## Undocumented Machine Learning (II): Kernel Regression

Last time I talked about linear ridge regression. You might think the trick in last post is trivial. However, applying the trick for nonlinear regression won’t be so obvious any more.

It is natural to extend the linear ridge regression to a nonlinear one using the kernel trick.

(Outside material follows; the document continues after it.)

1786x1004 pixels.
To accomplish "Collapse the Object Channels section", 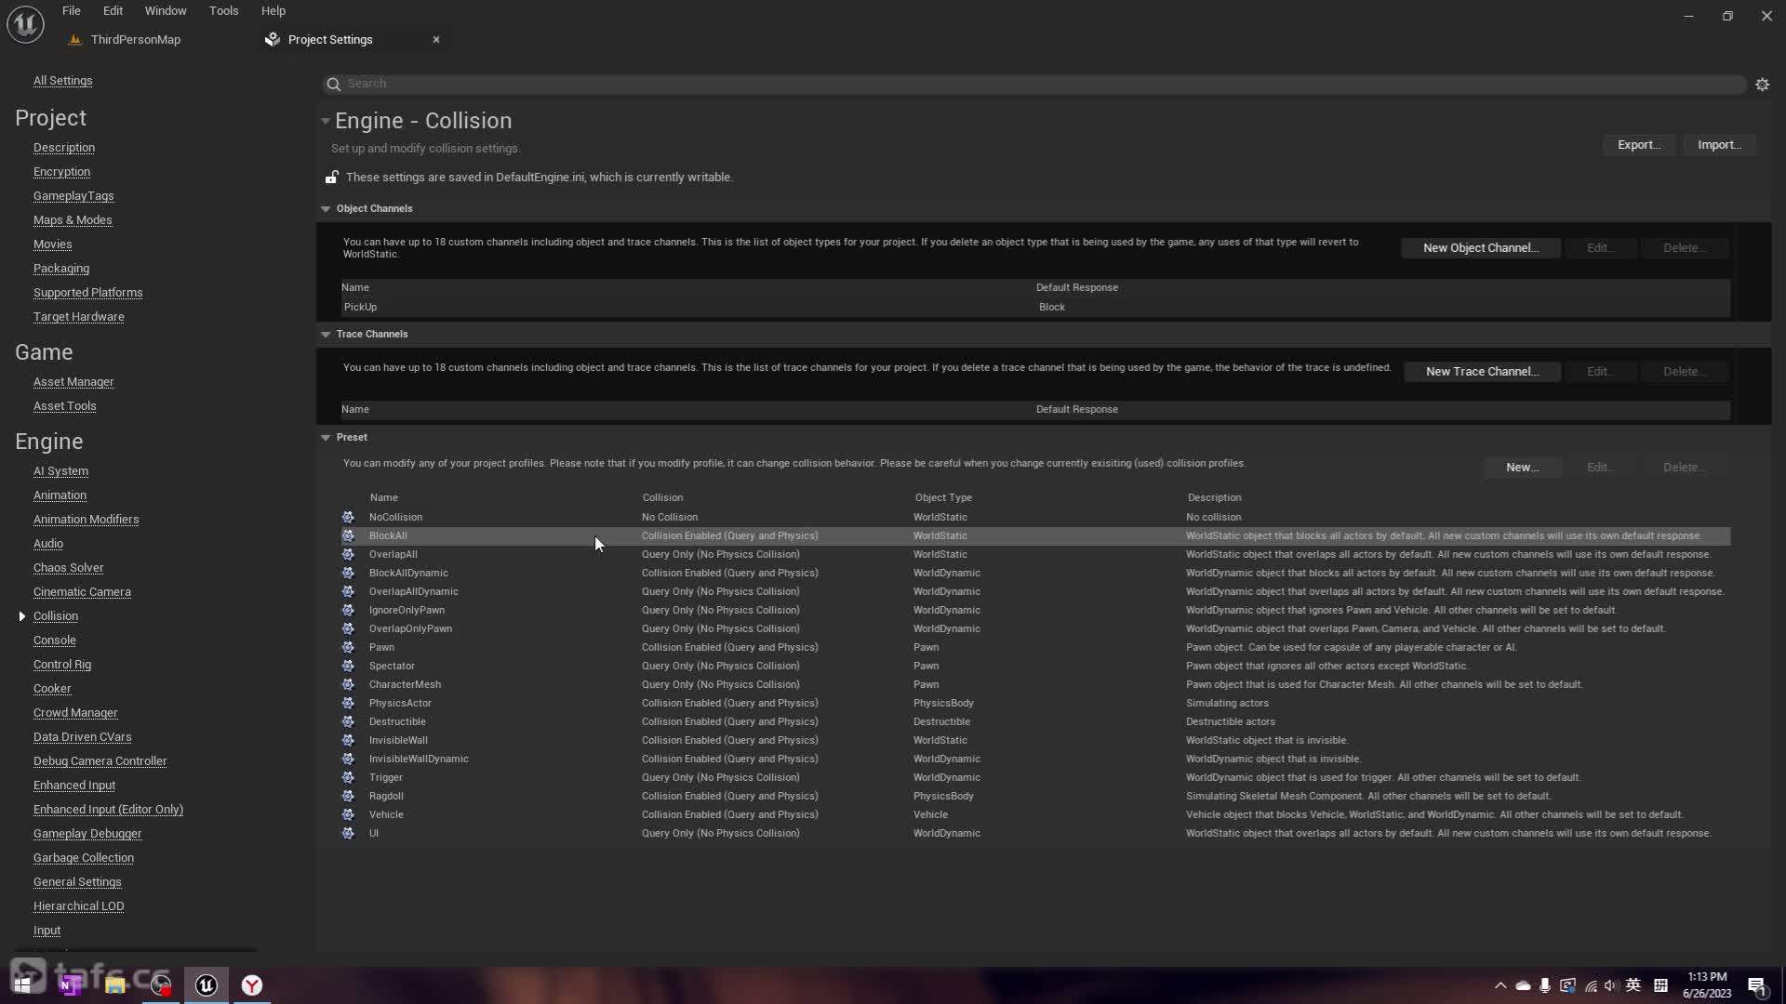I will pos(326,209).
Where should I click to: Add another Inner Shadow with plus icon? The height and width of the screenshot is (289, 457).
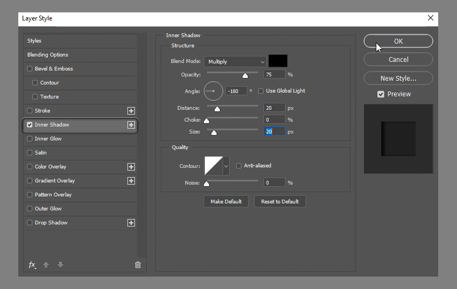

To use kernels, we assume a (nonlinear) feature map ${\phi_i=\phi(\mathbf{x}_i)}$ that map ${\mathbf{x}_i}$ from the input space to ${\phi_i}$ in feature space, and have the kernel function ${\kappa(\mathbf{x}_i,\mathbf{x}_j)=\left<\phi_i,\phi_j\right>}$ as the inner product in feature space.

To derive the kernel regression, let me repeat the textbook solution of ridge regression here

$\displaystyle \mathbf{w}=(\Phi\Phi^T+\lambda \mathbf{I})^{-1}\Phi\mathbf{y}^T$

0.1. Kernel Regression

An usual way that a textbook deriving the kernel regression is to apply the Woodbury identity. The solution of ridge regression can be rewritten as

$\displaystyle \mathbf{w}=( \Phi \Phi^T+\lambda \mathbf{I})^{-1} \Phi\mathbf{y}^T= \Phi( \Phi^T \Phi+\lambda \mathbf{I})^{-1}\mathbf{y}^T$

The prediction ${y}$ of future input ${\mathbf{x}}$ is

$\displaystyle \begin{array}{rcl} y&=&\mathbf{w}^T \phi\\ &=& \phi^T \Phi( \Phi^T \Phi+\lambda \mathbf{I})^{-1}\mathbf{y}^T\\ &=&\mathbf{k}(\mathbf{K}+\lambda \mathbf{I})^{-1}\mathbf{y}^T \end{array}$

where the elements of the vector ${\mathbf{k}}$ and matrix ${\mathbf{K}}$ are ${k_i=\kappa(\mathbf{x},\mathbf{x}_i)}$ and ${K_{ij}=\kappa(\mathbf{x}_i,\mathbf{x}_j)}$. We also can rewrite the solution as

$\displaystyle y=\sum_i\alpha_i\kappa(\mathbf{x},\mathbf{x}_i)$

where

$\displaystyle \alpha=(\mathbf{K}+\lambda \mathbf{I})^{-1}\mathbf{y}^T$

Again, up to now, nothing is new. And again this derivation does not take the bias term into account. One thing the textbook usually forgot to mention is how to model the bias in the kernel version. The variable augment trick in the linear case is not working here!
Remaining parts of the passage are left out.